Just like any other career, in becoming an author there is a starting point. And just like every starting point, it can be maddening to know if you are making all the right moves. Nobody enjoys going into something blind, and one would be hard-pressed to find anyone who enjoys looking like a fool on the first day of a new job. While the hours aren’t measured in quite the same way as your average nine-to-five, there is still this “new job” fear when approaching publishers with your work (be it novel, short story, or anything). To help ease your fear, here are five things to be aware of when beginning your work with any publisher.
They’re the Boss
Every publisher has a certain way they like things done. Some prefer paper submissions, while others will only take e-mail. Some like one font, while others think that Times New Roman or Courier New is blasphemy. Some want double-spaced, some want a certain word count (especially true of short stories). And in all this, there is one thing that the author must be aware of: publishing, like writing, is still a business, and the publishers are the boss. Take the time to read (really read) what each publisher is looking for in a submission. And if you have any questions, do not be afraid to ask for clarification (but do make sure you are polite about it). Some publishers will allow certain wiggle-rooms, while others are rigid about what they want and don’t want. As a salesperson trying to sell a product, be aware of your buyer.
They Might Not Get It
… And that’s okay. Especially if this follows an acceptance.
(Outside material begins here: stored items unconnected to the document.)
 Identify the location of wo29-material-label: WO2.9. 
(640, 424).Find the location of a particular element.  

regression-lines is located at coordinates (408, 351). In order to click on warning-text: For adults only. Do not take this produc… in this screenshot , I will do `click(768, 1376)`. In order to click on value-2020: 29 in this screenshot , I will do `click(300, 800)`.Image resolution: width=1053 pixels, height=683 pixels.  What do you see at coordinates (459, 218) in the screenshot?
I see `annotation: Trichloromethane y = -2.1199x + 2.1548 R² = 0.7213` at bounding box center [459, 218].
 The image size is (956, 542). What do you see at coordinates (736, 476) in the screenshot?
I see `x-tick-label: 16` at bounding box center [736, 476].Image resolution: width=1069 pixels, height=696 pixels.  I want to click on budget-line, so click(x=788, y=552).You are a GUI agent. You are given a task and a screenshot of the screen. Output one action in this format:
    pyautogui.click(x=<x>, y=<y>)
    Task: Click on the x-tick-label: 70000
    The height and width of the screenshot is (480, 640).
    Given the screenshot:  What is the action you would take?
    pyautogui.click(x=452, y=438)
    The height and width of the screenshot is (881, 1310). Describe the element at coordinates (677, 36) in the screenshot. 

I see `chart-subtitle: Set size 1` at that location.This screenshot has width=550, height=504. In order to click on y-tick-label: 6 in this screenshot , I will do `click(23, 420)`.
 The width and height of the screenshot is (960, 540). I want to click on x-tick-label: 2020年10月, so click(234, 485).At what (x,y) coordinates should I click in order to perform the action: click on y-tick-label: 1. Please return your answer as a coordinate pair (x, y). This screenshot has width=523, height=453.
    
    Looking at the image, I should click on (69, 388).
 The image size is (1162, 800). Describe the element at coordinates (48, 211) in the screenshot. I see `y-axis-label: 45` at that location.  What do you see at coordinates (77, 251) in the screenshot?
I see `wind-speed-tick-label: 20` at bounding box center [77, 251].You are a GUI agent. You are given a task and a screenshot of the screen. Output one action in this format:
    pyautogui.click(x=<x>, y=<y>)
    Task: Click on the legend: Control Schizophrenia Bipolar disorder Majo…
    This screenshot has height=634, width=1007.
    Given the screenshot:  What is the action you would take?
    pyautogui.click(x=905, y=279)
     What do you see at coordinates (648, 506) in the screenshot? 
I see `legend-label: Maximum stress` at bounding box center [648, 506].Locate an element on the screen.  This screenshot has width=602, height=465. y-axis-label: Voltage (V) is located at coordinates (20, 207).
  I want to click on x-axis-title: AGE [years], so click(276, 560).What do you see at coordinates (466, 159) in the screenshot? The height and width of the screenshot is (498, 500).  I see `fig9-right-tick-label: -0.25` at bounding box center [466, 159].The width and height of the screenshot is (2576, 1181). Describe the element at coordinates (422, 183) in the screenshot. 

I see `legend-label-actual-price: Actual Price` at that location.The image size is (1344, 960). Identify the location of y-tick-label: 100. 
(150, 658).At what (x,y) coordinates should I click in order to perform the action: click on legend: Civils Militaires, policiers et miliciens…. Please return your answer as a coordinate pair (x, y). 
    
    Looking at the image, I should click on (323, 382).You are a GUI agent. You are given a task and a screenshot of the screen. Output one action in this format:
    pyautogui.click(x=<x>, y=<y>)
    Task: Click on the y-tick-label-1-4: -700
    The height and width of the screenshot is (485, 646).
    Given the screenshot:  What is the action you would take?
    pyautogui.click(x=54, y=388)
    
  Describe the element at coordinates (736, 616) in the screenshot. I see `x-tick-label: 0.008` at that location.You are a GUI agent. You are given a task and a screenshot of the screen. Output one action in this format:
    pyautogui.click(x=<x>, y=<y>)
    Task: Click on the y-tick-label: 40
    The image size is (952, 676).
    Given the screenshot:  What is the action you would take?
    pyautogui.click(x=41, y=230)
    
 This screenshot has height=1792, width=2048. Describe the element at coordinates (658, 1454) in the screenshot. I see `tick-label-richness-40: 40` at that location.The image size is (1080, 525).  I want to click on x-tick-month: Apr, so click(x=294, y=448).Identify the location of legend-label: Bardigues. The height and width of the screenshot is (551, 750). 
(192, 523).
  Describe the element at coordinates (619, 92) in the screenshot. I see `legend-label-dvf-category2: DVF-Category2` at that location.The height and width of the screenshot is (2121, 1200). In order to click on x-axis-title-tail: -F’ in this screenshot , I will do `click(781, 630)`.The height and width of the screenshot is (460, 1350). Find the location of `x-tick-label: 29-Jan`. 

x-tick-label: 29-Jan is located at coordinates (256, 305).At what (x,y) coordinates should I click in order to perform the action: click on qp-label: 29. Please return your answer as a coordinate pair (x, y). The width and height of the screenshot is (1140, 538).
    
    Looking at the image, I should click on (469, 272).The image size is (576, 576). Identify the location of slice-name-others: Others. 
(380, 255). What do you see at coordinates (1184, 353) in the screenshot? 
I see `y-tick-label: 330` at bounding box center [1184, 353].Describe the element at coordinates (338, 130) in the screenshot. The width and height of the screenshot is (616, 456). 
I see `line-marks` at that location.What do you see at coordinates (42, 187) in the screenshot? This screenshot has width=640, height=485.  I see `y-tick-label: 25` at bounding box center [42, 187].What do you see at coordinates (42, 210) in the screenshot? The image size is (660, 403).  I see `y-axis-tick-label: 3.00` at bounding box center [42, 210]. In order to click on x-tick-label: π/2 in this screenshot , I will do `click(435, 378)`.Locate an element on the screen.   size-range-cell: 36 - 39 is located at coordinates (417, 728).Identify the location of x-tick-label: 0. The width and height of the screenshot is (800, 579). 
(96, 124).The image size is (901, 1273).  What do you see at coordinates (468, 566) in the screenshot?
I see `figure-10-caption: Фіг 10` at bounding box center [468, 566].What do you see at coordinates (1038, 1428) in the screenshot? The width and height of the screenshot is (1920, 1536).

Maybe you referenced an old movie, or shared some clever wordplay in your work, and your publisher is trying to correct it. They are only human, so try explaining it. If they understand and still want a change, then do not be afraid to consider this. And especially if you’ve explained and they still don’t get it. The problem then might lie with you. And if they’re “not getting it” follows a rejection, don’t despair! Simply try your work with another publisher. A rejection is not the end of the world.
Most Don’t Care about Experience
If this is truly your first time publishing a work-or attempting to publish one, you may be fretting over the lack of credits to your name. Again, like being aware of what a publisher wants in a submission, be aware of what a publisher wants in an author. Most really don’t care whether you’ve been published before or not. Just remember, logically, how would anyone ever be published if nobody ever accepted new authors?
Read Your Contract
So you’ve been accepted, congratulations! What follows is editing and, excitingly, your contract. Unlike the Terms of Agreement on some software you purchased, you might want to take a moment and actually read over what you’re agreeing to. This is your work, and these rights that you’re giving over are legally binding once your contract is signed. Be aware of what you’re doing in this phase. Some things to look for: payment, rights given, how long the publisher will hold the copyright, whether that copyright holds rights over the characters or just that single work, and what the publisher is saying they can do to alter or sell your work, and whether the publisher has the right to make edits or changes without your permission.
Above All Else, It’s Still Your Work
Being flexible about edits is definitely important, but with that flexibility should come the knowledge that if they want too much changed, you still have the right to say “no.” Or to offer a different solution rather than one they might be suggesting. Explain why you don’t want a certain change, or ask why the editor feels this change should be made. A compromise is best, but it is perfectly acceptable to be as involved as possible with your work and its changes.